Methodological Strengths

  • High-resolution invasive MAP data (minute-by-minute) and group-based trajectory modeling.
  • Robust performance assessment with multivariable adjustment, calibration, bootstrap validation, and decision curve analysis.

Limitations

  • Retrospective single-center design with potential residual confounding; external validation is needed.
  • IOH definition fixed at MAP <65 mmHg; thresholds may not generalize to all populations or procedures.

Future Directions: Prospective multicenter validation and integration of trajectory alerts into clinical workflows to test impact on interventions and outcomes.

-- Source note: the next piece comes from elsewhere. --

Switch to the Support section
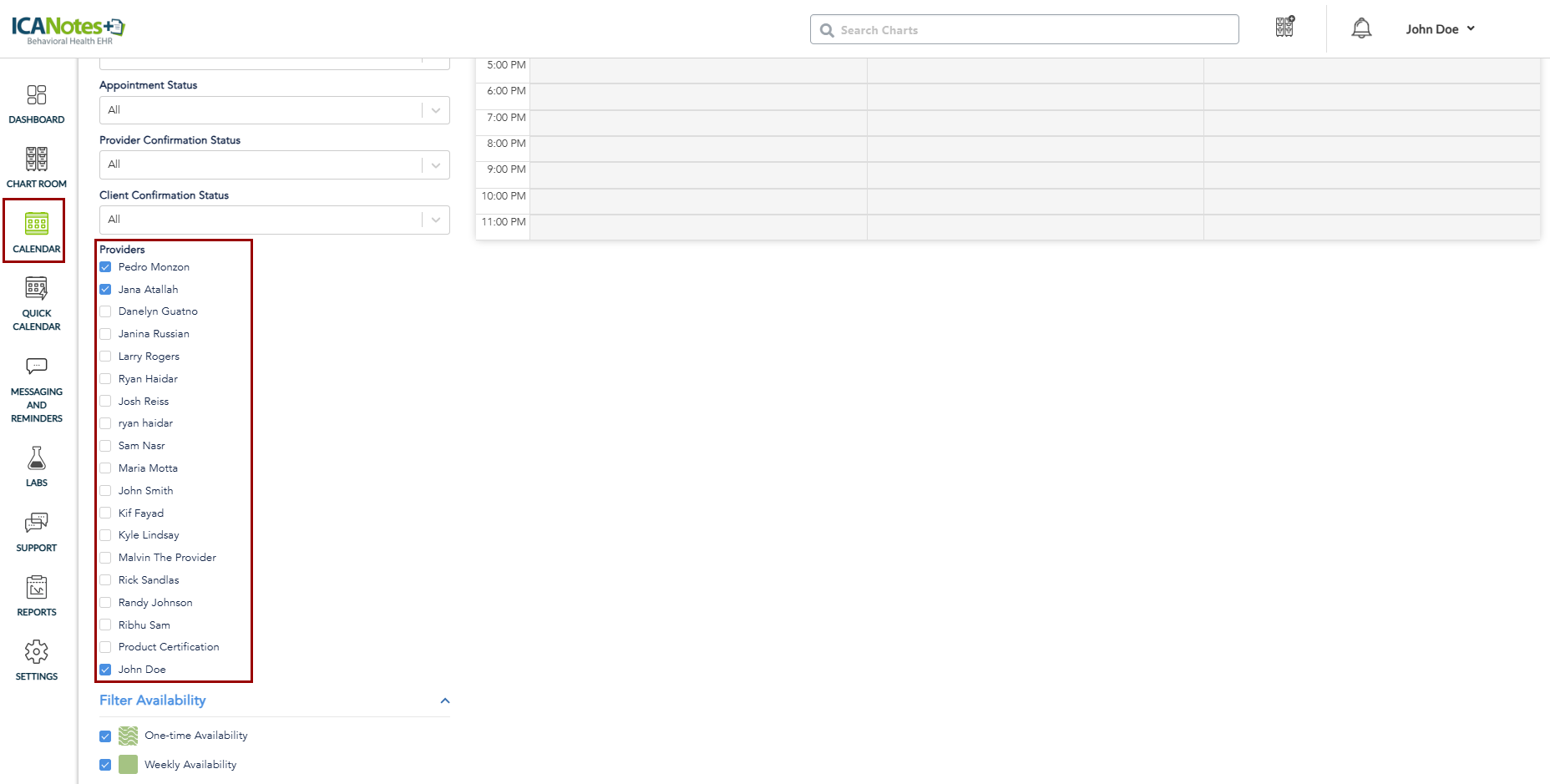The width and height of the screenshot is (1550, 784). point(37,531)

BACKGROUND: Intraoperative hypotension (IOH) is a common hemodynamic disturbance during major non-cardiac surgery, yet the prognostic significance of different temporal blood pressure patterns remains unclear. This study aimed to identify distinct IOH trajectories using group-based trajectory modeling (GBTM) and to evaluate their independent and incremental predictive value for major postoperative complications in high-risk surgical patients. METHODS: We conducted a retrospective cohort study of 789 adults undergoing elective major abdominal, urologic, or gynecologic surgery between January 2018 and December 2023. Continuous invasive minute-by-minute mean arterial pressure (MAP) recordings were extracted from the anesthesia information management system. IOH was defined as MAP <65 mmHg. GBTM modeled MAP over absolute intraoperative time using polynomial time functions to identify three latent IOH trajectories based on duration and recurrence: transient mild (<10 min), moderate sustained (10-30 min), and prolonged/fluctuating (>30 min or ≥3 episodes). The primary composite outcome included acute kidney injury, postoperative delirium, unplanned ICU admission within 48 h, and 30-day all-cause mortality. Associations were examined using multivariable logistic regression, and predictive performance was evaluated using ROC curves, calibration, bootstrap internal validation, and decision curve analysis. RESULTS: A clear exposure-response relationship was observed across trajectory groups: the primary composite complication occurred in 13.4% of patients in the transient mild group, 20.8% in the moderate sustained group, and 30.7% in the prolonged/fluctuating group (p for trend <0.001). Compared with transient mild hypotension, adjusted odds ratios were 1.58 (95% CI 1.03-2.43) for moderate sustained and 2.42 (95% CI 1.54-3.80) for prolonged/fluctuating trajectories. Incorporating trajectory classification into a clinical model markedly improved discrimination (AUC 0.860 vs. 0.578), calibration, and net clinical benefit compared with conventional IOH measures alone. CONCLUSION: Distinct intraoperative hypotension trajectories derived from high-resolution arterial pressure data were strongly and independently associated with major postoperative complications and substantially enhanced predictive accuracy beyond standard IOH metrics. Trajectory-based hemodynamic profiling may support individualized blood pressure management and early perioperative risk stratification.